Une amende de 5.000 euros est infligée au diffuseur public. La décision concerne la promotion, par la RTBF, du parc d'attractions Efteling (Pays-Bas) dans certaines séquences de la finale de l'émission, diffusée sur la Une le 25 février 2020, ainsi que la diffusion d'un jeu-concours qui s'est avéré constituer un spot de télé-achat.

Après avoir entendu les arguments de l'éditeur, le CSA a estimé que les séquences et spots concernés ne respectaient pas la législation en matière de parrainage, d'interdiction de la publicité clandestine et de télé-achat, ni le contrat de gestion de la RTBF qui interdit aux journalistes et animateurs d'intervenir dans des messages relevant de la communication commerciale.

Après analyse du dossier, le Collège d'autorisation et de contrôle a déclaré établis quatre griefs sur les huit qui avaient été notifiés à la RTBF, estimant que le contenu éditorial des séquences tournées au parc Efteling avait été influencé par le fait que le parc était parrain de l'émission, en violation de l'article 24, 1° du Décret coordonné sur les services de médias audiovisuels (SMA), et que ces séquences comportaient en outre des incitations à l'achat de ses services et produits, en violation de l'article 24, 3° du Décret.

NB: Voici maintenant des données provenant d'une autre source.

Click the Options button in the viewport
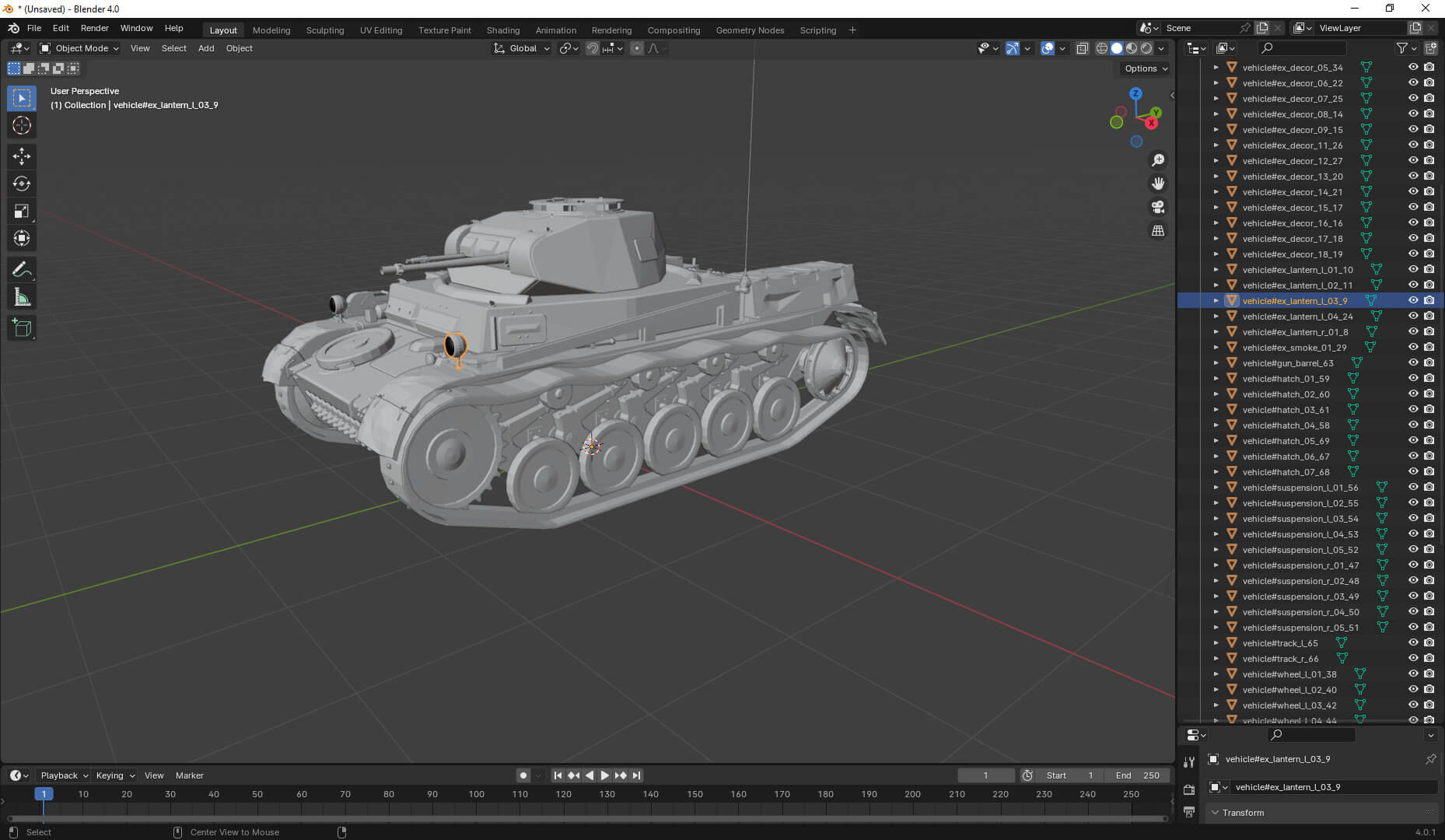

Il a par ailleurs considéré que les séquences constituaient de la publicité clandestine pour Efteling, pratique interdite par l'article 14, § 6 du même décret.

Concernant le jeu-concours, le Collège a estimé que celui-ci constituait une séquence de télé-achat qui n'avait fait l'objet d'aucun dispositif d'identification ou de séparation du reste du programme, comme le prescrit pourtant l'article 14, § 1er du Décret.

Enfin, ce jeu-concours étant présenté par l'animatrice de l'émission, et le Contrat de gestion de la RTBF interdisant aux journalistes et animateurs de la RTBF de participer à une communication commerciale, un dernier grief a été établi.

L'instance a ajouté que ces quatre griefs révélaient chez l'éditeur une "perte de contrôle face à un annonceur important", attitude qu'il a estimée particulièrement "interpellante étant donné sa qualité de service public et le public cible du programme", The Voice Kids étant potentiellement regardé par des enfants moins aptes à déceler les enjeux d'une communication entretenant la confusion entre discours éditorial et commercial.